Al menos dos personas han perdido la vida este lunes en un nuevo ataque llevado a cabo por el Ejército israelí sobre la localidad de Kfar Reman, en el distrito de Nabatiye, en una jornada marcada además por otro bombardeo israelí en Tiro, igualmente en el sur del país, que ha dejado al menos una víctima mortal más.
El Ministerio de Sanidad Libanés ha confirmado la muerte de dos civiles como resultado de una “incursión del enemigo israelí” en dicha ciudad, de acuerdo con un comunicado difundido por la agencia de noticias oficial NNA.
Según las Fuerzas de Defensa de Israel (FDI), la ofensiva se ha producido este lunes poco antes de las 22.00 horas (hora local, las 21.00 en España peninsular y Baleares), y tenía como objetivo “dos terroristas” del partido-milicia chií libanés Hezbolá, tal y como han indicado en su canal de Telegram.
Instantes después, un portavoz militar israelí ha aludido a un ataque anterior contra una zona situada en las afueras de Tiro, en el que ha muerto Alí Nuredín, de quien ha señalado que “servía como jefe de un equipo de artillería” del grupo armado.

Tu objetivo
Reproduce del texto sobre los ataques israelíes en el sur del Líbano el tramo desde "Al menos dos" hasta "víctima mortal más.". El material no hace falta para nada.

Datos recopilados

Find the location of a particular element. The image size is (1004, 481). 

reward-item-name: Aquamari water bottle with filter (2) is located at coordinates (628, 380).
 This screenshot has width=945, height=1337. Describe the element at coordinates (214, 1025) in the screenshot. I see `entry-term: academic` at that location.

Solución
Al menos dos personas han perdido la vida este lunes en un nuevo ataque llevado a cabo por el Ejército israelí sobre la localidad de Kfar Reman, en el distrito de Nabatiye, en una jornada marcada además por otro bombardeo israelí en Tiro, igualmente en el sur del país, que ha dejado al menos una víctima mortal más.